__TASK INSTRUCTIONS__.
Reproduce verbatim the lines of the material running from the line containing "Task: Focus the AWS services search field" up to and including the line containing "Action: click(943, 208)".
═════ ENTRIES SHOWN ═════
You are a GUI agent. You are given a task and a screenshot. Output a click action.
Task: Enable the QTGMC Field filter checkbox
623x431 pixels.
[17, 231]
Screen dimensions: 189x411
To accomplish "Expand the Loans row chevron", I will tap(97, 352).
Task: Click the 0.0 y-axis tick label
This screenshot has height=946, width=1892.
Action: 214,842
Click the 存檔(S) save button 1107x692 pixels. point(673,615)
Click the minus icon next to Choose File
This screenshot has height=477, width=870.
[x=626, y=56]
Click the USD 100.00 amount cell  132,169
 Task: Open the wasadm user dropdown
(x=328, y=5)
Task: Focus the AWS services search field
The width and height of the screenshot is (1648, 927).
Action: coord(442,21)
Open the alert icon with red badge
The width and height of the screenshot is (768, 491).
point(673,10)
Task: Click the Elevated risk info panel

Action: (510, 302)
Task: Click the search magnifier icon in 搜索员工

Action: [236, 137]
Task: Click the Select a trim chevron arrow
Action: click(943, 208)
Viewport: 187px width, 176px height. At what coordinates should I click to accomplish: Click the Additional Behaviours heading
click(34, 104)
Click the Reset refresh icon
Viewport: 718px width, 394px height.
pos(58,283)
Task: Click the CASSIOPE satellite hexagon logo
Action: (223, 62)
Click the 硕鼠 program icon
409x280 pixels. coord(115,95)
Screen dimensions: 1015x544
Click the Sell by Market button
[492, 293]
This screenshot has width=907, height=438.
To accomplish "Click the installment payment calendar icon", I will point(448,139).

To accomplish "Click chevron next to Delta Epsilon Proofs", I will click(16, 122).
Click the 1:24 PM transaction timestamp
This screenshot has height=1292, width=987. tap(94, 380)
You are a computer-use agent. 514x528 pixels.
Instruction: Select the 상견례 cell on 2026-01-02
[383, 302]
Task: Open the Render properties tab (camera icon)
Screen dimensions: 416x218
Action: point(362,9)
═════
__RESPONSE__.
Task: Focus the AWS services search field
The width and height of the screenshot is (1648, 927).
Action: coord(442,21)
Open the alert icon with red badge
The width and height of the screenshot is (768, 491).
point(673,10)
Task: Click the Elevated risk info panel

Action: (510, 302)
Task: Click the search magnifier icon in 搜索员工

Action: [236, 137]
Task: Click the Select a trim chevron arrow
Action: click(943, 208)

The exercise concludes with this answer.